My family went back and forth on this. I have vivid memories of working out in the yard with my stepfather, the high-pitched vroom sounds of the cars coming from the radio, which sat on the patio plugged in with a cord snaking through the screen door back into the dining room. To this day, and I mean this, I can’t pick up a garden trowel without hearing “Crash in Turn 3! There’s a crash in Turn 3!” or the annual sigh from the announcer of “Mario is slowing down! (referring to the perpetually snakebitten Mario Andretti).
Other years we carefully avoided things and watched the race at night as if it were live. In our old neighborhood the party usually involved us, the Lowe family and the Markiewicz family and occasionally others. It wasn’t easy to go the whole day without hearing the results of the biggest event going , but sometimes we managed. Sometimes we didn’t, and sometimes others conspired against us. I recall a Sunday night and a close race, all of us watching breathlessly as the cars zipped around the 2.5-mile oval on a tape delay, Rick Mears quickly reeling in Gordon Johncock. The race promised to come right down to the wire (here's the ABC coverage of it with Jim McKay on the call) when they went to commercial with only a few short laps to go. Before cutting away from the ads, the network broke in with a news brief. I can still hear the anchor now. “Blah blah blah happened in the middle east, blah blah blah President Reagan, and Gordon Johncock won the Indianapolis 500 today in the closest finish in the race’s history!”
I’m pretty sure I learned how to curse by listening to the adults in the room yell at the TV that night. So much for the spoiler alert.
When I lived in Indianapolis I was hooked up with race tickets for a few years. Actually going to the track, seeing those cars rocketing down the straightaway at 230-plus miles per hour at top speed, smelling the fuel, and especially feeling the cars was an awe-inspiring experience (you actually can feel it in your chest and beneath your feet, especially early in the race when the cars are bunched together).

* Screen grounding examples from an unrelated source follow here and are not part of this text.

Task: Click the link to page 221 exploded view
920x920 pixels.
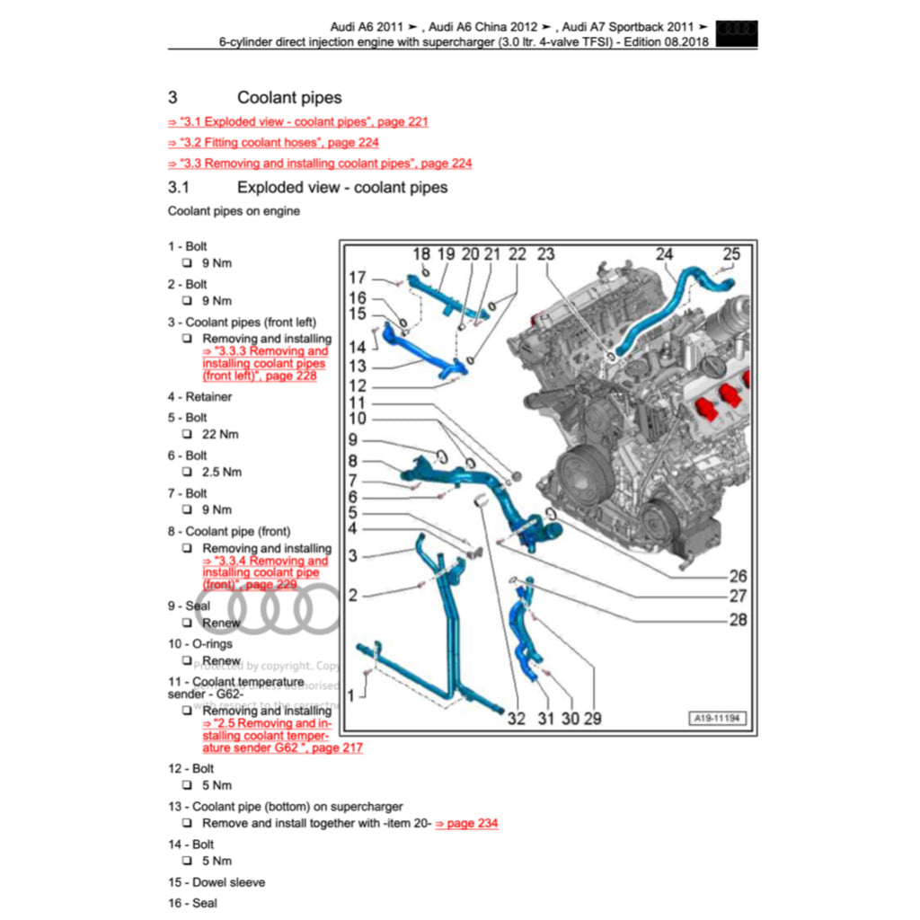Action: click(298, 121)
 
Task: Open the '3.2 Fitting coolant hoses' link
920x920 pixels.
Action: click(273, 142)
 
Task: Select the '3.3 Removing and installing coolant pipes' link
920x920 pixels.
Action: click(320, 163)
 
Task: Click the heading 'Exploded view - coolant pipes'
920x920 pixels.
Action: click(341, 187)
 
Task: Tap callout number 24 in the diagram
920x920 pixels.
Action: click(664, 254)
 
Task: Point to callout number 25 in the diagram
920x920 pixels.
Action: click(731, 254)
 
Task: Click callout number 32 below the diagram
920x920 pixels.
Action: click(516, 718)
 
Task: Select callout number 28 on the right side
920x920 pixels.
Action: click(738, 619)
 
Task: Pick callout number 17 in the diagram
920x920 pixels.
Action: click(358, 278)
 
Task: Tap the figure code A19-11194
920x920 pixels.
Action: click(717, 718)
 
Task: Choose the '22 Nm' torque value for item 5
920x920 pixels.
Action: click(221, 434)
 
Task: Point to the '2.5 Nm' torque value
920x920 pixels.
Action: click(222, 472)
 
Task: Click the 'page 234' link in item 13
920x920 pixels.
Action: click(466, 823)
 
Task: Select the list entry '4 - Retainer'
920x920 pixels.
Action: click(199, 396)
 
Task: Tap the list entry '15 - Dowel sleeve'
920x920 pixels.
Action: click(217, 882)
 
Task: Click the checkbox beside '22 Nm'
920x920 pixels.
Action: click(186, 434)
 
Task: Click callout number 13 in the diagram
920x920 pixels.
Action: click(358, 367)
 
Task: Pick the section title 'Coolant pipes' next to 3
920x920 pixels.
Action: click(289, 97)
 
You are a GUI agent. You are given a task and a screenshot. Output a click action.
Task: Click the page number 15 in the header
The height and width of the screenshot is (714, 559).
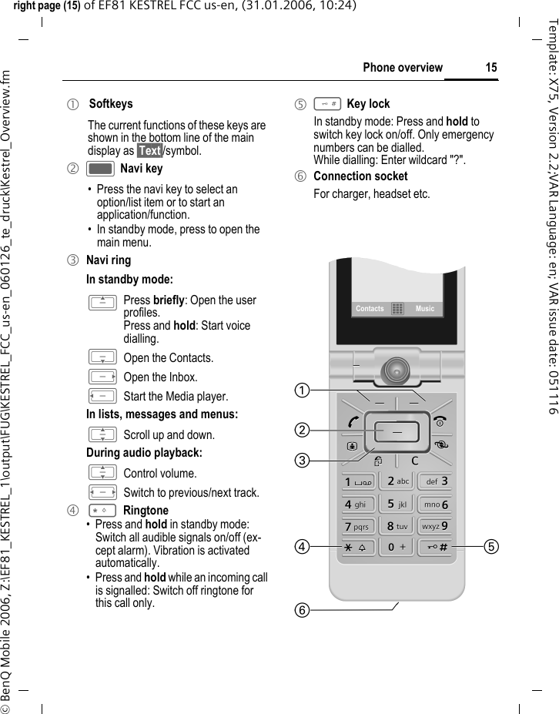491,68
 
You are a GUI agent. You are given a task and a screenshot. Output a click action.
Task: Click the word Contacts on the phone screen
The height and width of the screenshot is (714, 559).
370,309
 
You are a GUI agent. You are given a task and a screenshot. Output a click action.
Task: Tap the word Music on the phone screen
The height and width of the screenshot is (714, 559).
424,309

The traffic wasn’t as awe-inspiring however. I do remember being at Tony Stewart’s last Indy 500 before he dropped Indycar racing altogether. He was a NASCAR driver by then, but he was intent on doing the classic double, driving the Indy 500 in the daytime and flying to Charlotte, North Caroline for NASCAR’s Coca-Cola 600 at night. I was a fan of his and cheered on his top 10 finish at Indy. We left the track and waited in our parking lot to get out. And waited. And waited. Then crept every so slowly out of the lot before being funneled off to the interstate in the direction we didn’t want to go (tough luck, the cops don’t care where you live, just get the hell to the interstates), got ourselves turned around and made our way back to 56th and Georgetown. That took three hours. The track is at 16th and Georgetown, about four miles away. I got back home, plopped down tired on the living room sofa and turned on the NASCAR race. Stewart was in his stock car on the warm-up lap. I laughed as I realized in the time it took me to go from 16th and Georgetown to 56th and Georgetown, Tony had taken a helicopter out of the Indianapolis Motor Speedway, jumped in a plane to North Carolina, taken another helicopter to Lowe’s Motor Speedway and gotten in his stock car. Thank goodness there was still a beer left in my cooler.
But I smile most often thinking of those Sunday nights in the early 80’s, watching the race, feeling the beginning of a sunburn on my forehead and shoulders from being out in the sun, sitting in the living room surrounded by my closest friends and family, the promise of a great summer just on the horizon. That’s what I think of when I think of Memorial Day.